Yeah, right. Dell Glover was not trading in these moral ambiguities. He thought Kali was paranoid—a natural response to persecution perhaps, but one compounded by the aftereffects of his medical marijuana prescription. The two talked on the phone three or four times a week now, but they weren’t exactly friends. Their relationship was icy and uncertain, and, from his position of social isolation in the group, it was Glover alone who best knew Kali’s wrath, frustrations, ambitions, and desires. Most of all, Glover knew that while Kali might eject some small-time bootleggers for show, there was no way he was touching “ADEG.” Kali needed him desperately, and, like a jealous lover, feared losing him to some other group. Operator status notwithstanding, Glover had the upper hand.

So he didn’t follow the Scene rules. He used AOL IM when he felt like it. He kept a duffel bag full of leaked CDs in his closet. He didn’t buy albums anymore, and he wasn’t interested in earning brownie points from some Internet nerd cabal. He only cared about topsites. The more he could join, the more leaked movies he could get. The more leaked movies he could get, the more DVDs he could sell.

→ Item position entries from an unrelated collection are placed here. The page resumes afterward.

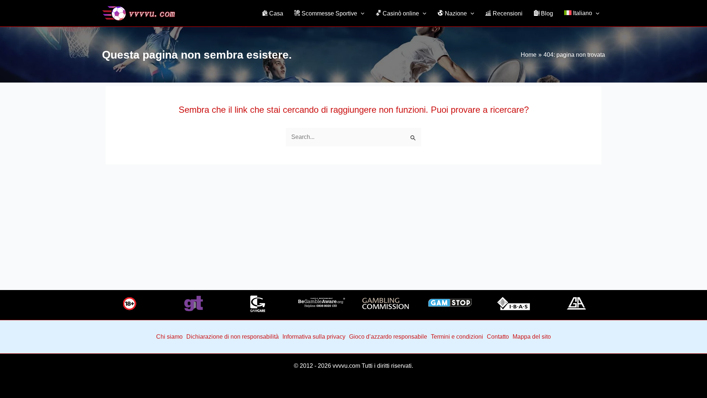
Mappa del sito (532, 337)
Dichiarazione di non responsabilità (232, 337)
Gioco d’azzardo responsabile (388, 337)
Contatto (498, 337)
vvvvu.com (346, 366)
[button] (361, 13)
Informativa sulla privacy (313, 337)
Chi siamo (169, 337)
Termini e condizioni (457, 337)
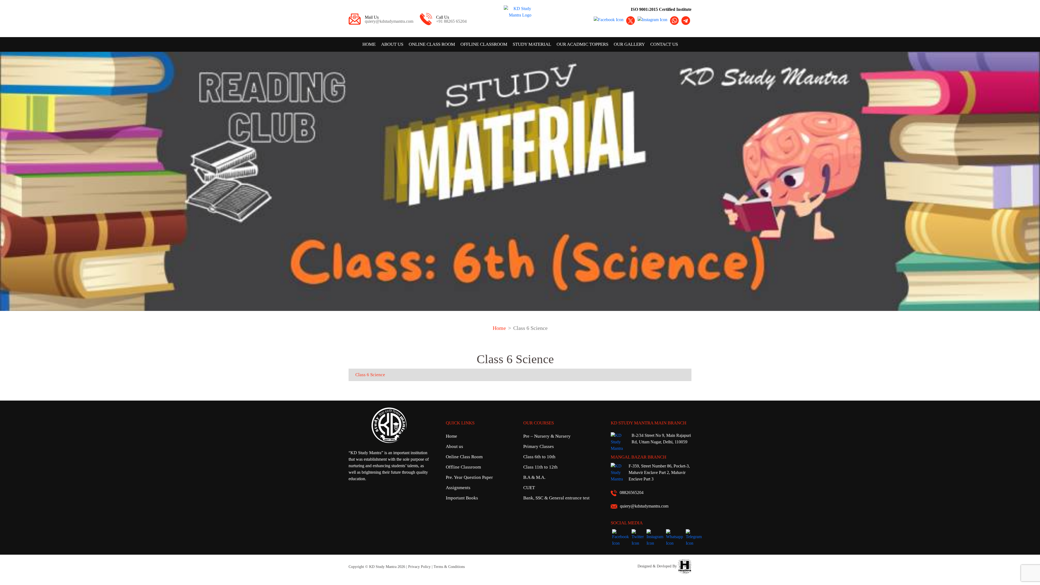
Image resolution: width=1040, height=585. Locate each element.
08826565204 (632, 492)
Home (369, 44)
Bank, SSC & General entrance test (556, 497)
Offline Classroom (483, 44)
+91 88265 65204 (451, 21)
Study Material (532, 44)
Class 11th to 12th (540, 467)
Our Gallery (629, 44)
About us (392, 44)
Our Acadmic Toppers (582, 44)
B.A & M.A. (534, 477)
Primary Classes (538, 446)
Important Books (462, 497)
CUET (529, 487)
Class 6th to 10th (539, 456)
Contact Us (664, 44)
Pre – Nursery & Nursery (547, 436)
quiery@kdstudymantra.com (389, 21)
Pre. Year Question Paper (469, 477)
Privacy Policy (419, 567)
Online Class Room (432, 44)
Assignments (458, 487)
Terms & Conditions (449, 567)
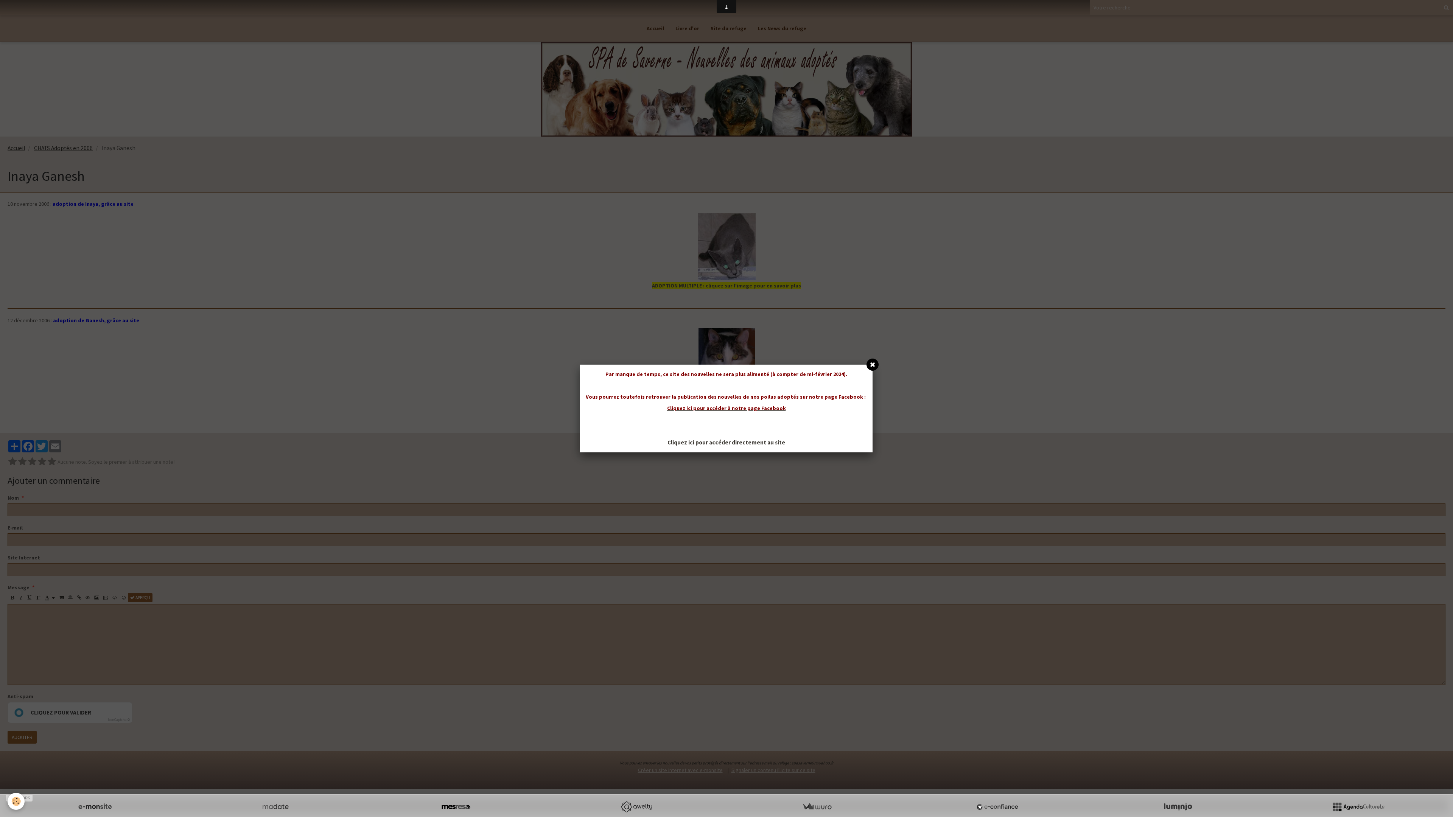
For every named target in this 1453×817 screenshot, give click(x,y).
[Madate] (275, 806)
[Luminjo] (1178, 806)
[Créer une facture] (817, 806)
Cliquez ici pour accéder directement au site (726, 442)
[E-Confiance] (997, 806)
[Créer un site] (95, 806)
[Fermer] (873, 365)
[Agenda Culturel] (1358, 806)
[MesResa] (456, 806)
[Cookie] (16, 801)
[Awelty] (636, 806)
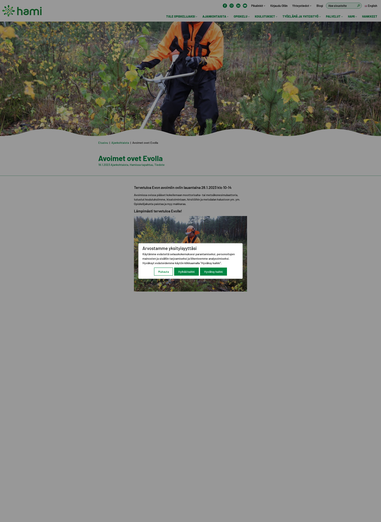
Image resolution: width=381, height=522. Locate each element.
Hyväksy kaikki (213, 271)
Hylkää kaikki (186, 271)
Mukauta (163, 271)
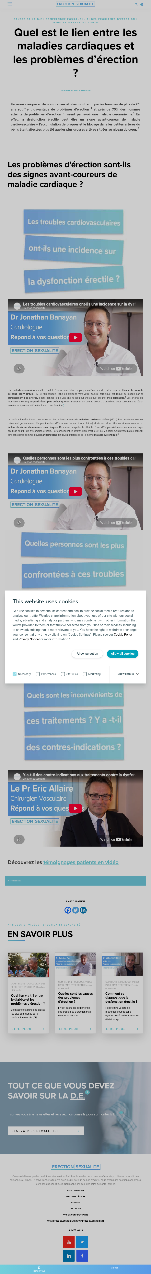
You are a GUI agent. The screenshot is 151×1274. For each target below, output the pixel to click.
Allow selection (87, 654)
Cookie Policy (123, 634)
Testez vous (39, 1271)
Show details (126, 673)
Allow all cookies (122, 654)
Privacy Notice (29, 639)
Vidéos (114, 1268)
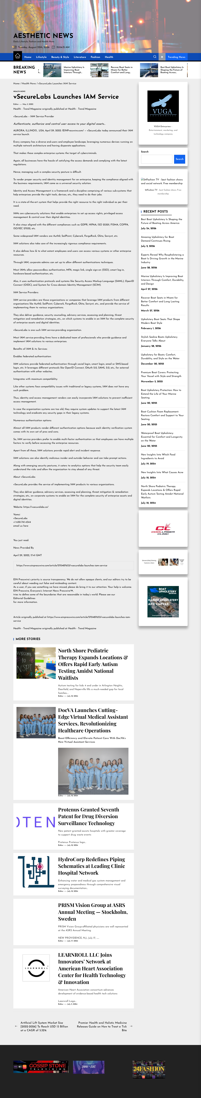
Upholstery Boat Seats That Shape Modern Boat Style (160, 321)
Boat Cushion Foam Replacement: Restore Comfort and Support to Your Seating (162, 415)
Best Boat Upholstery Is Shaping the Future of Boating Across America (161, 221)
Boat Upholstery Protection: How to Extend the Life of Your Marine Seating (161, 394)
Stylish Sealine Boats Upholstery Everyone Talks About (159, 339)
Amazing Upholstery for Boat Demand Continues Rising (157, 239)
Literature (80, 57)
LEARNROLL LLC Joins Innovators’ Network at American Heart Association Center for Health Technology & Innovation (92, 968)
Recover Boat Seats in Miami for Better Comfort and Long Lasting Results (160, 302)
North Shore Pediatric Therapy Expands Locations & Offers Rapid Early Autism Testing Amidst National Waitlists (93, 664)
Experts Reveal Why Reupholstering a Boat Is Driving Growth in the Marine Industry (162, 259)
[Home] (17, 56)
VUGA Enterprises (162, 126)
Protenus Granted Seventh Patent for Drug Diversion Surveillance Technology (88, 816)
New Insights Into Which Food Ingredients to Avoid (158, 456)
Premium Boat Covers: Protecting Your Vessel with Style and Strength (161, 374)
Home (27, 57)
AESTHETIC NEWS (43, 36)
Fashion (95, 57)
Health (109, 57)
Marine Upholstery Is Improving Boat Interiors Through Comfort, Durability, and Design (162, 280)
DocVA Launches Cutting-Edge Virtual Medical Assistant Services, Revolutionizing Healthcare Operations (93, 720)
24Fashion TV (151, 190)
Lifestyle (41, 57)
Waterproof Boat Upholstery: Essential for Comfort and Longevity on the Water (161, 437)
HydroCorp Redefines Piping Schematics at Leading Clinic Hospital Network (91, 866)
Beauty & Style (60, 57)
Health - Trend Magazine (27, 109)
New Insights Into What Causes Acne (162, 472)
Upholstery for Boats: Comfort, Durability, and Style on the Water (160, 357)
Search (145, 152)
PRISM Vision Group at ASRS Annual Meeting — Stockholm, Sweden (93, 911)
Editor (16, 104)
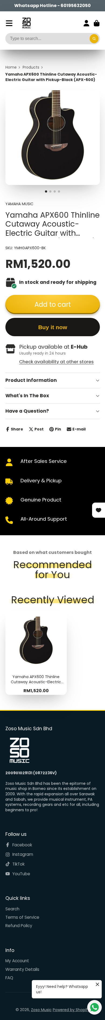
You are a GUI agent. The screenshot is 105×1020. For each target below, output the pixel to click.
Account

The movie man was back. In addition to Shelby and Kings Mountain, he branched out into Charlotte. He moved 300 discs in a good week. That was 1,500 dollars cash, no taxes. The price of DVD spindles was dropping rapidly, his supply of movies came for free, and his margins were swelling as fast as his pockets.

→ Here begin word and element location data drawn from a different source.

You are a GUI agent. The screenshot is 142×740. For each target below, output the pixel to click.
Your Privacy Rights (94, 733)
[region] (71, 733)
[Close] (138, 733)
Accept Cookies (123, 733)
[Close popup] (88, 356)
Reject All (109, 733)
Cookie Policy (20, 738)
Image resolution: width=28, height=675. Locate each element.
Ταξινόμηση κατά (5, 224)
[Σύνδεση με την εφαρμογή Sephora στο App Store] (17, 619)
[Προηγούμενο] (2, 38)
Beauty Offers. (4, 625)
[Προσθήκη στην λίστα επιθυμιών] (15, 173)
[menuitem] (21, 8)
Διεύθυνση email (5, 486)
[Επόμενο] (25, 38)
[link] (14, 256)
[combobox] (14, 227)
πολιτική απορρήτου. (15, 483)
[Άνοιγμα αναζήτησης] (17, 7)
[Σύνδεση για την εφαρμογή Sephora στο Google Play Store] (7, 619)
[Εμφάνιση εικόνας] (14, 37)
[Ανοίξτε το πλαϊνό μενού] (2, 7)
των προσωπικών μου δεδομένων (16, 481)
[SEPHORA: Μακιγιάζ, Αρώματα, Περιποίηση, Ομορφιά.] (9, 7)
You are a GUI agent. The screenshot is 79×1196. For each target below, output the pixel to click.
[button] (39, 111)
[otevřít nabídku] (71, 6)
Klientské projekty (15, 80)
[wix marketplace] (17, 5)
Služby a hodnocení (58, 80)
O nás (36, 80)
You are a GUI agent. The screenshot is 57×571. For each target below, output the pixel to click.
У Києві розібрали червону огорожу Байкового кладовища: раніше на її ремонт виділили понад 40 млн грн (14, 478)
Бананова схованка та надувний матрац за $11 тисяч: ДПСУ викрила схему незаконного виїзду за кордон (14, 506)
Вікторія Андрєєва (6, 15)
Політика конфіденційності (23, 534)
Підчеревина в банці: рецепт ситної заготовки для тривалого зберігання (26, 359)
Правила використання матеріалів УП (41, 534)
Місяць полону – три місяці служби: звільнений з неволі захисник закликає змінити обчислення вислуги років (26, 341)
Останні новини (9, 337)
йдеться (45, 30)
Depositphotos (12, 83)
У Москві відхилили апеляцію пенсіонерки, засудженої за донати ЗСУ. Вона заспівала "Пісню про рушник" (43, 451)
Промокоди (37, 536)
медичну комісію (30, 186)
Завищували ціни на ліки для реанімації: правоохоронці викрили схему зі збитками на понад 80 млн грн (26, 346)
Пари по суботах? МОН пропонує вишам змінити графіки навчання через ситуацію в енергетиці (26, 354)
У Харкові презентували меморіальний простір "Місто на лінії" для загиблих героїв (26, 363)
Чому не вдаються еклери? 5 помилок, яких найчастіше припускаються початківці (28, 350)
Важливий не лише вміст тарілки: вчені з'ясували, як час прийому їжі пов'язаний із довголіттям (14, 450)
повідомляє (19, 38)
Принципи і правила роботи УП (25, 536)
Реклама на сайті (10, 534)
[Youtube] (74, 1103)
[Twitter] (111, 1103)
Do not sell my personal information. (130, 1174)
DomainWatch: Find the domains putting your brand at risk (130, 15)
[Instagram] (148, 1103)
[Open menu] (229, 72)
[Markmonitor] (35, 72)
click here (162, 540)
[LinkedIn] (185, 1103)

Demand was intense, and he was unable to meet it on his own. He began to move discs on consignment through local barbershops. At the beginning of each week, he would drop off 400 discs a piece to three trusted barbers. Those barbers would usually move the discs by the end of the week, and he’d return to collect his share of the profits—$450 a spindle, or roughly $900 a week per shop. His best salesman made more selling bootleg movies than he did cutting hair.